Num processo de desenvolvimento de personagem, mais uma vez confiando no público engajado, Shrek segue na linha familiar de querer ter seu romance, poder casar e posteriormente ter filhos. Pensando centralmente nessa trama, Shrek Terceiro faz seu papel dramático, entregando o “processo natural” de um “felizes para sempre” dos contos de fadas, ou ao menos do que se espera após os pombinhos Shrek e Fiona (Cameron Diaz) terem sua carruagem de cebola e terem sua festa de bodas enfrentando uma fada madrinha. Mas dentro das histórias de Shrek o “felizes para sempre” são sempre fases modernizadas de uma constituição familiar, com um carga forte de referenciação hollywoodiana de cinema, e por serem fases elas tem peculiaridades que precisam ser reforçadas na dramaturgia, com a básica subversão verossimilhante da Dreamworks, que cria universos únicos fantasiosos, mas que apresenta uma representação de uma escola americana com traços medievais para introduzir um personagem nesse terceiro filme. Assim, o tal “processo natural”, e a concepção de fases de sempre buscar o “felizes para sempre”, interminável de maneira harmônica no anseio pelo realismo de tratamento da Dreamworks, ficam no círculo de piloto automático que são suprimidas pela comédia pastelona, física e extremamente afiada em curtas duração.

Se por um lado a dinâmica do porquê Shrek não quer ser rei parece óbvia e o filme busca o automatismo disso, e se perde o conflito dramático do porquê ele não pode, na manutenção da coerência do personagem, ser rei, o subterfúgio da comédia slapstick, ou facilmente reconhecível como “comédia Os Trapalhões”, compensa, quase que de maneira planejada, a fragilidade dramatúrgica evocada no desenvolvimento do ogro ter seu conto de fadas. Fica compreensível como proposta não insistir na justificativa, ou muito menos investir no público questionar o porquê Shrek não quer ser rei, e a comédia escrachada, totalmente anticlimática, quase como esquetes sucessivas que forjam uma narrativa linear, tomar conta de evidenciar objetivamente o desejo do ogro voltar para o pântano, num ciclo de jornada.
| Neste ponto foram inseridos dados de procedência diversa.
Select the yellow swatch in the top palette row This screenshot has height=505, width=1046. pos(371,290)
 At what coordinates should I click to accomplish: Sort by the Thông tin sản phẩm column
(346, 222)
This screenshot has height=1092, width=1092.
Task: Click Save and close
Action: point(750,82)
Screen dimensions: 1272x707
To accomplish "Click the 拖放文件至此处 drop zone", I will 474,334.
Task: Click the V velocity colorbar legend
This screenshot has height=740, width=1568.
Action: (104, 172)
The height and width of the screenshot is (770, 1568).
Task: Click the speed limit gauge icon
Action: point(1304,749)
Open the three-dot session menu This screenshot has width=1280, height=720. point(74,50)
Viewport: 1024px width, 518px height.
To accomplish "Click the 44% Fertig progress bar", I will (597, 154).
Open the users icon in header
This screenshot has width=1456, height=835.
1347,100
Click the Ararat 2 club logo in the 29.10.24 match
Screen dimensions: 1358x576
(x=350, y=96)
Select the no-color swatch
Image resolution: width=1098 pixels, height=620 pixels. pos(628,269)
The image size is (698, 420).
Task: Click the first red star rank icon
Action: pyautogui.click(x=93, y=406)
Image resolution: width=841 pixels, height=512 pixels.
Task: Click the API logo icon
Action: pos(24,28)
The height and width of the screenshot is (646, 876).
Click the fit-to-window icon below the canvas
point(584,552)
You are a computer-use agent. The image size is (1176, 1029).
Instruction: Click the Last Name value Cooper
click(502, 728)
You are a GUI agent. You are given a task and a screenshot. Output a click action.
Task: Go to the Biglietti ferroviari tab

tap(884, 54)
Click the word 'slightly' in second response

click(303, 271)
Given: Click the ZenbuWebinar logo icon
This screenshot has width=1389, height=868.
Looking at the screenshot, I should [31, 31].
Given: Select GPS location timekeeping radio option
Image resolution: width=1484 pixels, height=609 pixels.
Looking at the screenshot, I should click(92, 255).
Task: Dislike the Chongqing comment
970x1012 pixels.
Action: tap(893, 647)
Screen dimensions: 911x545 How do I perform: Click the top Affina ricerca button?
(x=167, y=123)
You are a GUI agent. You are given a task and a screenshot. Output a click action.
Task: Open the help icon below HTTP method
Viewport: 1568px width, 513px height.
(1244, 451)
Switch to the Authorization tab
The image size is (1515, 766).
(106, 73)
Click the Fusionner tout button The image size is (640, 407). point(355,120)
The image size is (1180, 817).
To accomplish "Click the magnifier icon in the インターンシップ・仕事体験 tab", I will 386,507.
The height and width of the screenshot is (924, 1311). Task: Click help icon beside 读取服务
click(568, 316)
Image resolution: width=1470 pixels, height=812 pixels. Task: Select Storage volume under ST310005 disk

No entanto, o plano maléfico do personagem Encantado (Rupert Everett), em toda a sua teatralidade e artificialidade shakespeariana, falando com o espelho num beco escuro como camarim e vislumbrando o castelo de Far Far Away após iniciar o filme cavalgando num cavalo de pau para a esquerda, reverso do seu cavalgar de Shrek 2 realmente num cavalo num teatro de bar, em toda essa descrição há um surgir temático para se falar de maneira exagerada das subversões que a franquia sempre teve. 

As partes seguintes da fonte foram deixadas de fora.